To do » Extract each of the following records and reproduce every line verbatim.

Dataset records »
________________________________________

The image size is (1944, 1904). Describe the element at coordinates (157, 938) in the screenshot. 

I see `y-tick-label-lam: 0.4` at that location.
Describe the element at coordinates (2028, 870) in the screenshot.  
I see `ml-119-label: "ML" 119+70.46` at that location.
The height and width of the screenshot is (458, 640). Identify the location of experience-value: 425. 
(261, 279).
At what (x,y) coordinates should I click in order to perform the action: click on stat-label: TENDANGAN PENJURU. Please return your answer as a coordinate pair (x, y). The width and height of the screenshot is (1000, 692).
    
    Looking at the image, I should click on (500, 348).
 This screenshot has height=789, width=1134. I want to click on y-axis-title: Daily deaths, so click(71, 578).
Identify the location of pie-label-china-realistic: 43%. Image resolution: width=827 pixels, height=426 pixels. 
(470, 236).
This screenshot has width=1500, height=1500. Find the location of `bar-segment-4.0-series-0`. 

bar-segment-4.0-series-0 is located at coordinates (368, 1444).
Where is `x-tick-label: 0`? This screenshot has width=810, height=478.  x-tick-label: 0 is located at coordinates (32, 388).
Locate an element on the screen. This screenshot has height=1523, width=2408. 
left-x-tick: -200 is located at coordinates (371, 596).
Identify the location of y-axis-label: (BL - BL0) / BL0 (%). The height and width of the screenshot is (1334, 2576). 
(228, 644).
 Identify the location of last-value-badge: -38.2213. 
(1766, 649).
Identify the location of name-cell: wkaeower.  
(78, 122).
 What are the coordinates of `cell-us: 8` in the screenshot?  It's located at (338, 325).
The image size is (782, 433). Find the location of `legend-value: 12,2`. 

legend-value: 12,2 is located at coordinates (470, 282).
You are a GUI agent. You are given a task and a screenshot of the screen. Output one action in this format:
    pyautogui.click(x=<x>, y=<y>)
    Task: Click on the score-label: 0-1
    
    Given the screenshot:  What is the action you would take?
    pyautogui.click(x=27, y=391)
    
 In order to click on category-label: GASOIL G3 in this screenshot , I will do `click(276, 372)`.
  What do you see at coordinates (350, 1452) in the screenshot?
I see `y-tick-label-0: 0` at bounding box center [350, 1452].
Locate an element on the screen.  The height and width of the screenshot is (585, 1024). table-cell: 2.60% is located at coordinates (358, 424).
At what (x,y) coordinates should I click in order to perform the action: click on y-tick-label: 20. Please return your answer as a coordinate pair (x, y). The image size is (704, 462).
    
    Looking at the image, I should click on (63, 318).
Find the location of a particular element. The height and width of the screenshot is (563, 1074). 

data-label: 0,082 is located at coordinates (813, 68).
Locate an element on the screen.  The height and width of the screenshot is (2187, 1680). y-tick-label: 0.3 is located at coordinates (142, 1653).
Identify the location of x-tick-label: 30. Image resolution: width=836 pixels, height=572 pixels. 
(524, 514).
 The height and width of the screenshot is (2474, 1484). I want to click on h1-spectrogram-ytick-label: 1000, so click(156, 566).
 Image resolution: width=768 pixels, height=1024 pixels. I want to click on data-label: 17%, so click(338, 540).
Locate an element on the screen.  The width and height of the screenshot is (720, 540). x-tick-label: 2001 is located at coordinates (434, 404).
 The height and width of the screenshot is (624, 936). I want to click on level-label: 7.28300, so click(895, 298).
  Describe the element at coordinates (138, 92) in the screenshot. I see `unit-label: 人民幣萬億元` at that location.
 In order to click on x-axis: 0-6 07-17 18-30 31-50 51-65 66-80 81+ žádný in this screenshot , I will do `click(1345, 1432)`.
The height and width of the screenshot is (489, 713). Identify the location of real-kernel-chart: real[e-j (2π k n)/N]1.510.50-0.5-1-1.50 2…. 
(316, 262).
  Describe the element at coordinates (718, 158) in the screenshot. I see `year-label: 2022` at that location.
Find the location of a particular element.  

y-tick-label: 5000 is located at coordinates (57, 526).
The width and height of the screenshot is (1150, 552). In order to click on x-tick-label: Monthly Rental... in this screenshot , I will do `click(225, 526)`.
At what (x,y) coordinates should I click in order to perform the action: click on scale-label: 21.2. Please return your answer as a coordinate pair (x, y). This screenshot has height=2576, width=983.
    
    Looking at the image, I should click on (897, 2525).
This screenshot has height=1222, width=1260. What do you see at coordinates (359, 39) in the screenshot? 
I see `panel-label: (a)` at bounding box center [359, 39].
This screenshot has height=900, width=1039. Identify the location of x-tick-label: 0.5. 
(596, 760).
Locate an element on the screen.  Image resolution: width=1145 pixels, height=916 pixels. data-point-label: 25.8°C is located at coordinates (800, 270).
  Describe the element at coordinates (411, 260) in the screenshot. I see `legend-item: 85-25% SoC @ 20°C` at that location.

________________________________________

Written reply »
The image size is (1944, 1904). Describe the element at coordinates (157, 938) in the screenshot. 

I see `y-tick-label-lam: 0.4` at that location.
Describe the element at coordinates (2028, 870) in the screenshot.  
I see `ml-119-label: "ML" 119+70.46` at that location.
The height and width of the screenshot is (458, 640). Identify the location of experience-value: 425. 
(261, 279).
At what (x,y) coordinates should I click in order to perform the action: click on stat-label: TENDANGAN PENJURU. Please return your answer as a coordinate pair (x, y). The width and height of the screenshot is (1000, 692).
    
    Looking at the image, I should click on (500, 348).
 This screenshot has height=789, width=1134. I want to click on y-axis-title: Daily deaths, so click(71, 578).
Identify the location of pie-label-china-realistic: 43%. Image resolution: width=827 pixels, height=426 pixels. 
(470, 236).
This screenshot has width=1500, height=1500. Find the location of `bar-segment-4.0-series-0`. 

bar-segment-4.0-series-0 is located at coordinates (368, 1444).
Where is `x-tick-label: 0`? This screenshot has width=810, height=478.  x-tick-label: 0 is located at coordinates (32, 388).
Locate an element on the screen. This screenshot has height=1523, width=2408. 
left-x-tick: -200 is located at coordinates (371, 596).
Identify the location of y-axis-label: (BL - BL0) / BL0 (%). The height and width of the screenshot is (1334, 2576). 
(228, 644).
 Identify the location of last-value-badge: -38.2213. 
(1766, 649).
Identify the location of name-cell: wkaeower.  
(78, 122).
 What are the coordinates of `cell-us: 8` in the screenshot?  It's located at (338, 325).
The image size is (782, 433). Find the location of `legend-value: 12,2`. 

legend-value: 12,2 is located at coordinates (470, 282).
You are a GUI agent. You are given a task and a screenshot of the screen. Output one action in this format:
    pyautogui.click(x=<x>, y=<y>)
    Task: Click on the score-label: 0-1
    
    Given the screenshot:  What is the action you would take?
    pyautogui.click(x=27, y=391)
    
 In order to click on category-label: GASOIL G3 in this screenshot , I will do `click(276, 372)`.
  What do you see at coordinates (350, 1452) in the screenshot?
I see `y-tick-label-0: 0` at bounding box center [350, 1452].
Locate an element on the screen.  The height and width of the screenshot is (585, 1024). table-cell: 2.60% is located at coordinates (358, 424).
At what (x,y) coordinates should I click in order to perform the action: click on y-tick-label: 20. Please return your answer as a coordinate pair (x, y). The image size is (704, 462).
    
    Looking at the image, I should click on (63, 318).
Find the location of a particular element. The height and width of the screenshot is (563, 1074). 

data-label: 0,082 is located at coordinates (813, 68).
Locate an element on the screen.  The height and width of the screenshot is (2187, 1680). y-tick-label: 0.3 is located at coordinates (142, 1653).
Identify the location of x-tick-label: 30. Image resolution: width=836 pixels, height=572 pixels. 
(524, 514).
 The height and width of the screenshot is (2474, 1484). I want to click on h1-spectrogram-ytick-label: 1000, so click(156, 566).
 Image resolution: width=768 pixels, height=1024 pixels. I want to click on data-label: 17%, so click(338, 540).
Locate an element on the screen.  The width and height of the screenshot is (720, 540). x-tick-label: 2001 is located at coordinates (434, 404).
 The height and width of the screenshot is (624, 936). I want to click on level-label: 7.28300, so click(895, 298).
  Describe the element at coordinates (138, 92) in the screenshot. I see `unit-label: 人民幣萬億元` at that location.
 In order to click on x-axis: 0-6 07-17 18-30 31-50 51-65 66-80 81+ žádný in this screenshot , I will do `click(1345, 1432)`.
The height and width of the screenshot is (489, 713). Identify the location of real-kernel-chart: real[e-j (2π k n)/N]1.510.50-0.5-1-1.50 2…. 
(316, 262).
  Describe the element at coordinates (718, 158) in the screenshot. I see `year-label: 2022` at that location.
Find the location of a particular element.  

y-tick-label: 5000 is located at coordinates (57, 526).
The width and height of the screenshot is (1150, 552). In order to click on x-tick-label: Monthly Rental... in this screenshot , I will do `click(225, 526)`.
At what (x,y) coordinates should I click in order to perform the action: click on scale-label: 21.2. Please return your answer as a coordinate pair (x, y). This screenshot has height=2576, width=983.
    
    Looking at the image, I should click on (897, 2525).
This screenshot has height=1222, width=1260. What do you see at coordinates (359, 39) in the screenshot? 
I see `panel-label: (a)` at bounding box center [359, 39].
This screenshot has height=900, width=1039. Identify the location of x-tick-label: 0.5. 
(596, 760).
Locate an element on the screen.  Image resolution: width=1145 pixels, height=916 pixels. data-point-label: 25.8°C is located at coordinates (800, 270).
  Describe the element at coordinates (411, 260) in the screenshot. I see `legend-item: 85-25% SoC @ 20°C` at that location.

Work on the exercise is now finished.